**ABOUT THIS EXERCISE:** Copy the lines starting with the one containing "Describe the element" and going on through the one containing "at that location.", replacing "Image resolution" with "Screen size" and changing nothing else. Leave the pictures out.

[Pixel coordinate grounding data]
--------------------------------
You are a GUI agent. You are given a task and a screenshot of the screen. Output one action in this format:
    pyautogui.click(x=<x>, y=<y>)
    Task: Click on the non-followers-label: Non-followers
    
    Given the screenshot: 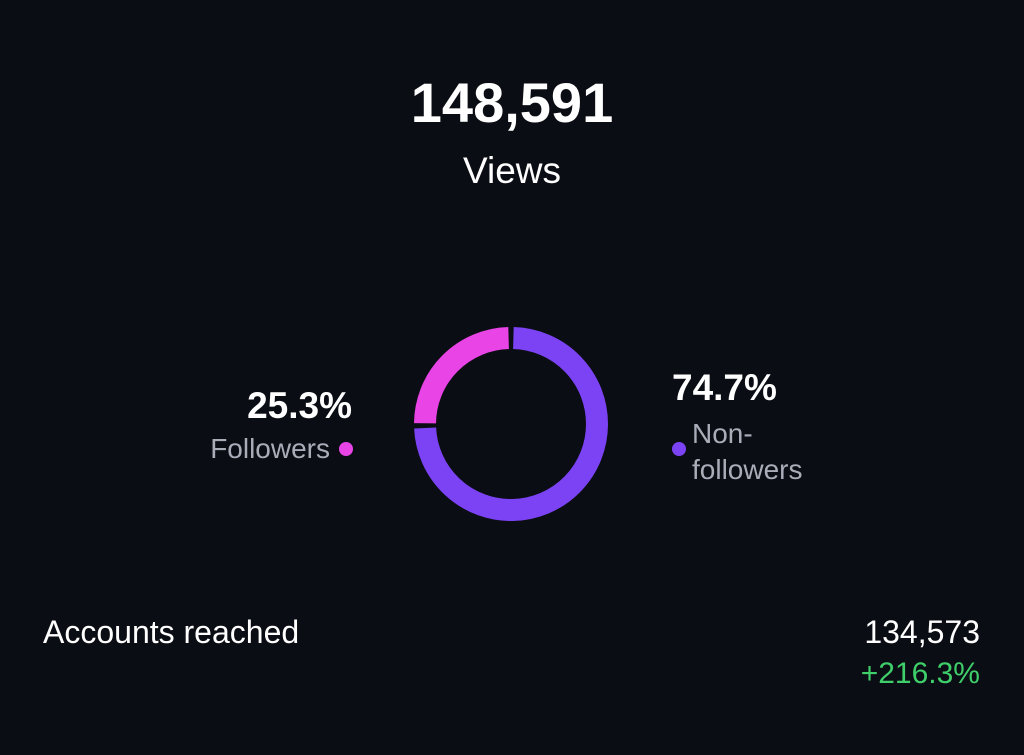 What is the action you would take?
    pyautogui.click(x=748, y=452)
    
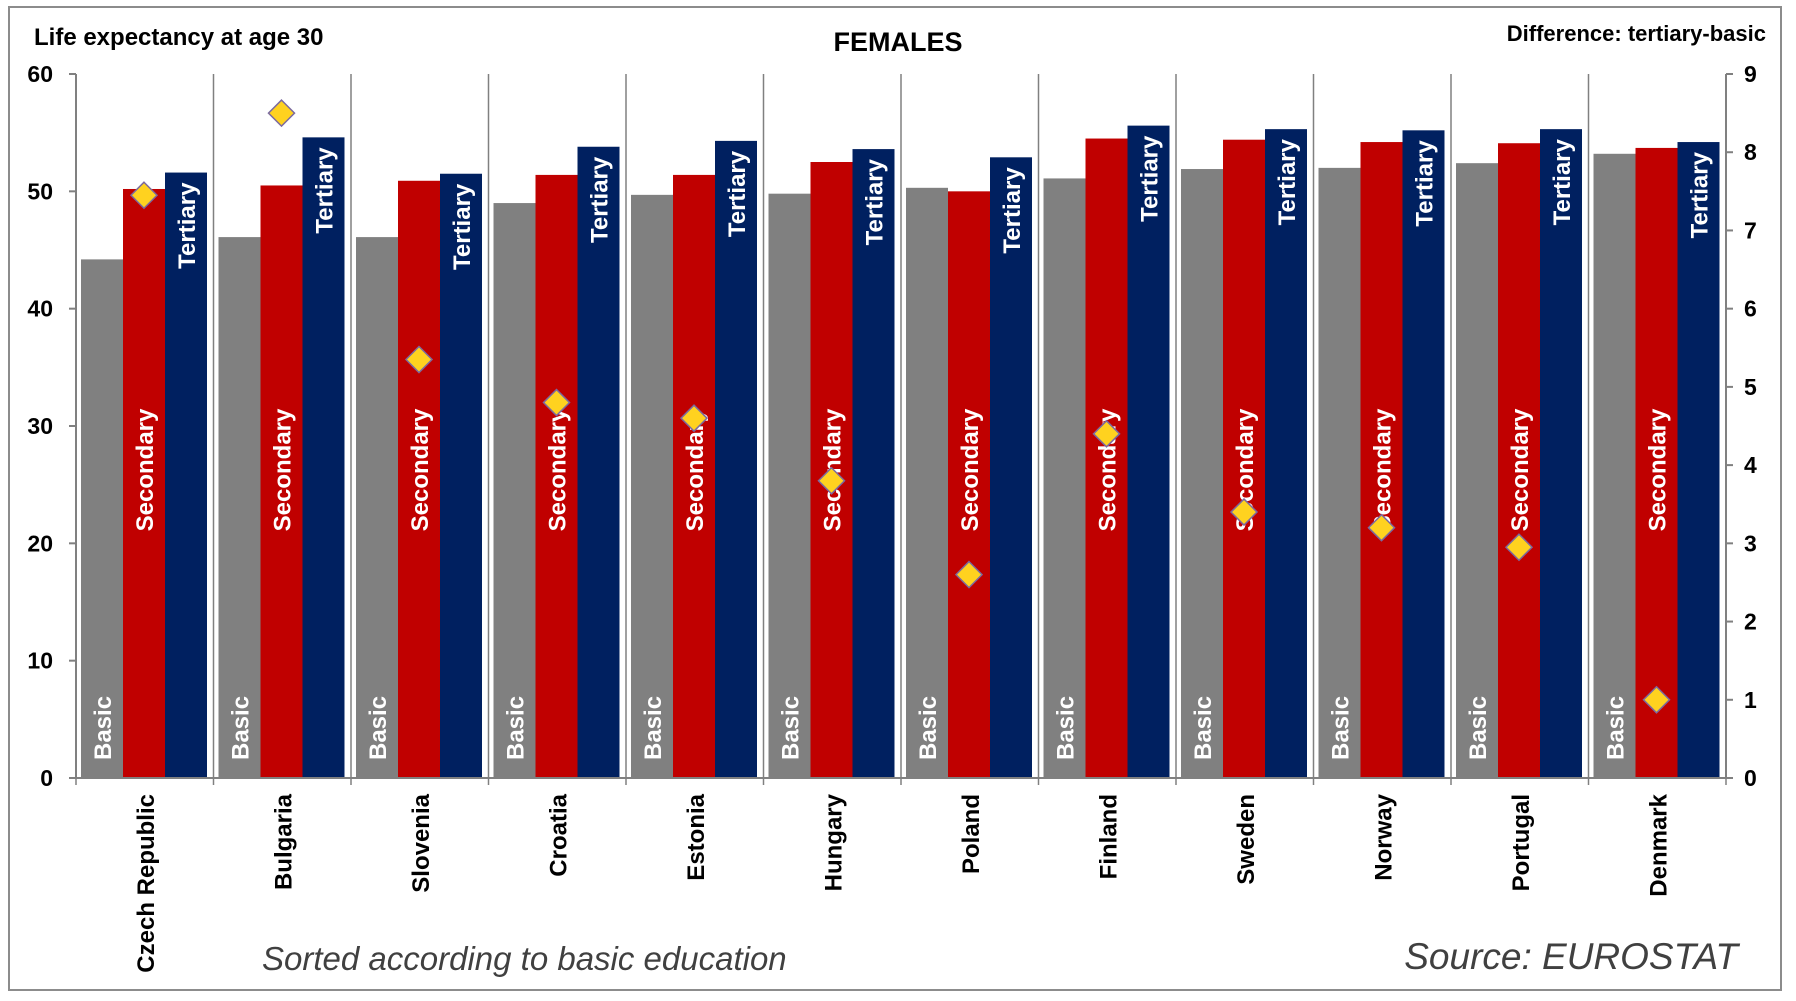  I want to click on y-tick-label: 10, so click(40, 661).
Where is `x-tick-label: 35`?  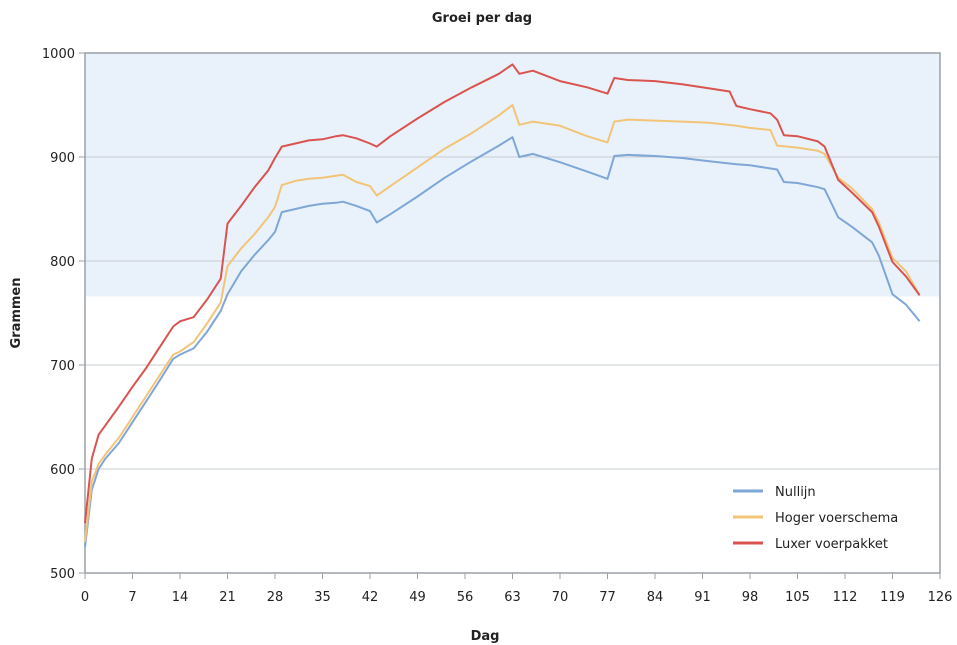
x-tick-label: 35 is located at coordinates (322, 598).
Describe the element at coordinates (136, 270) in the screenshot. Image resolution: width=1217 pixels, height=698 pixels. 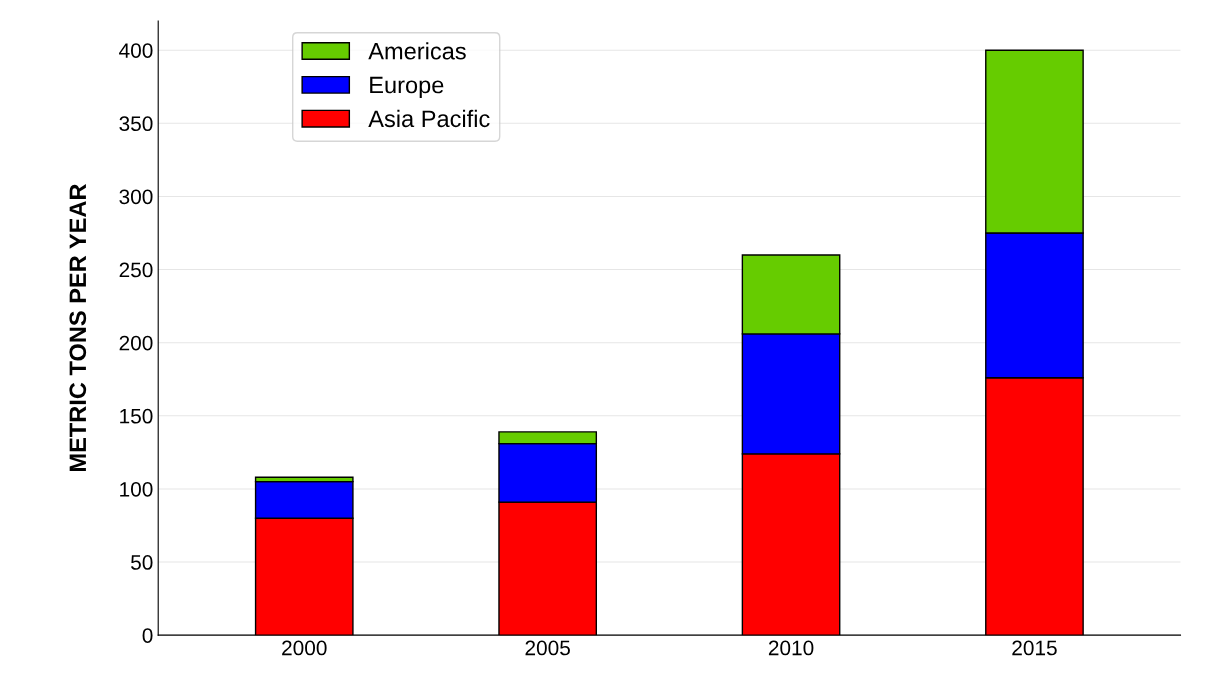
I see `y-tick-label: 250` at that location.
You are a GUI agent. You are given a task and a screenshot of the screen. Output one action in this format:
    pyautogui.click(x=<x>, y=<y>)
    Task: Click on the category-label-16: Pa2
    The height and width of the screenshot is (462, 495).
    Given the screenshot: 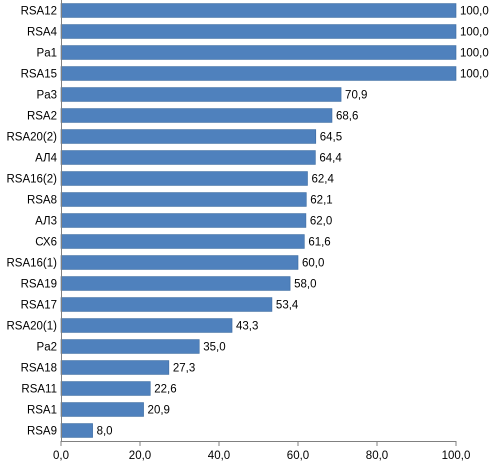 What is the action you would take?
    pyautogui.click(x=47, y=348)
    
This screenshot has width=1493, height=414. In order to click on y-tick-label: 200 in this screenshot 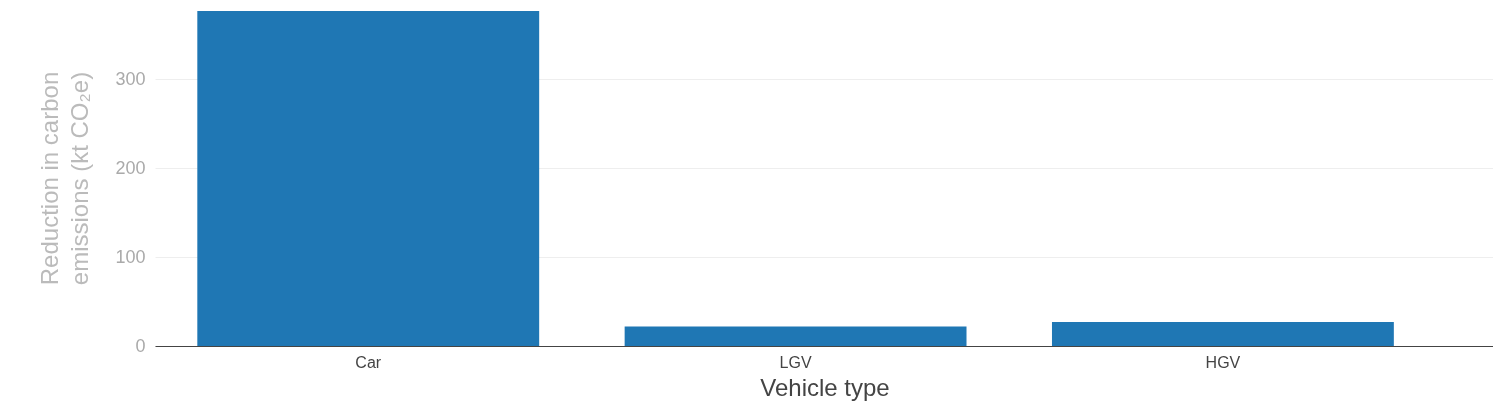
--------------------------------
**SOLUTION:**
Describe the element at coordinates (136, 270) in the screenshot. Screen size: width=1217 pixels, height=698 pixels. 
I see `y-tick-label: 250` at that location.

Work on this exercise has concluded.